Congress, legislation can't get passed unless it lines the pockets of
someone in every state in the Union (albeit by emptying the pockets of
someone else -- & usually me <wink>) -- but this is a dictatorship. *Here*
it works better to keep it tightly focused and suck up to the boss a lot
<wink>.

> The global vector approach does look more realistic the more I
> think about it. Add to it the per-function-call global id cache,
> drop the implicit "const" assumption and we should be able to arrive
> at something fast, clean and beautiful.
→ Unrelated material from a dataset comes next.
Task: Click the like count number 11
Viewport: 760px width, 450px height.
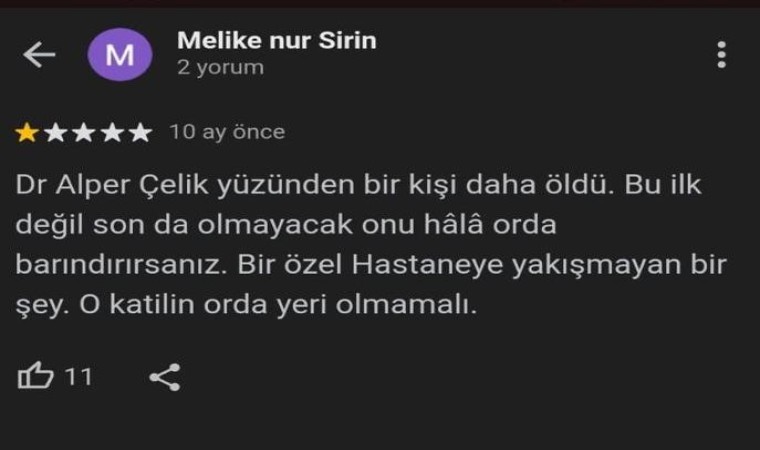Action: [78, 377]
My hope is that a module-level global vector would render the
per-function-call global id cache superfluous. Achieving that likely hinges
on making dlict[int] as fast as a per-function-call-cache lookup, which
implies that ceval needs to be able to do the dlict[int] part of the dlict
API inline. Violating abstraction in one opcode doesn't bother me.

One other thing *someone* <wink> should think about: if nested scopes were
added to Python, what happens to all these schemes? Offhand I think they
would all suck eggs -- except for Donald's.

> > or-if-it-wasn't-your-real-agenda-you-shouldn't-have-hidden-it-at-the-
> > end<wink>-ly y'rs - tim

> Oh, my agenda is full of nice things like speeding up global lookups,
> writing an ordered mapping type, implementing new C level coercion
> schemes, having methods wrap callables, inling builtin function calls,
> etc. etc. [wouldn't fit here without being noticed ;-)]

And I generally approve of your agenda, M-A! You don't have to keep hiding
it at the bottom unless you want to <grin>.

then-again-i-usually-hide-my-sigs-at-the-bottom-too-and-they're-
probably-the-only-thing-most-people-read-ly y'rs - tim

Marc Wachowitz

unread,
Jun 22, 1998, 3:00:00 AM6/22/98
to

Hey, three people with roughly similar ideas for optimization - shall we
create a design committee? ;-) Unfortunately, I'm pretty sure I won't have
the time to help implement any of this; at best (or worst, depending on the
reader's view) I can throw in remarks.

"Tim Peters" <tim...@email.msn.com> writes:
> Let's say a dlict is a dict
> that accepts either names or little integers as keys, where a 1-to-1
> correspondence between name keys and their little-int alias keys is
> specified in advance.

Note that "in advance" should only mean "upon first store via the index", not
"once together for all potential future keys". The slot vector should be able
to grow, though it can't ever shrink. To avoid frequent reallocation, the
slot vector should be allocated with some excess slots; e.g. increment the
number of allocated slots by 10 when it overflows. A clever code generator
could allocate the slots for statically known globals in advance, but one
could as well accept some heuristic initial size (based on statistics over
the existing library) and determine the size and the individual index values
incrementally at load time, if that's easier to fit into the existing code.
That will also help to unify it with dynamically created dlicts for "exec"
(see below).

Btw, I assume that the index-based access will use some special interface,
and not get mixed into __getitem__ depending on the key's type. That would
be unclean, could mask some bugs, and probably also cost performance.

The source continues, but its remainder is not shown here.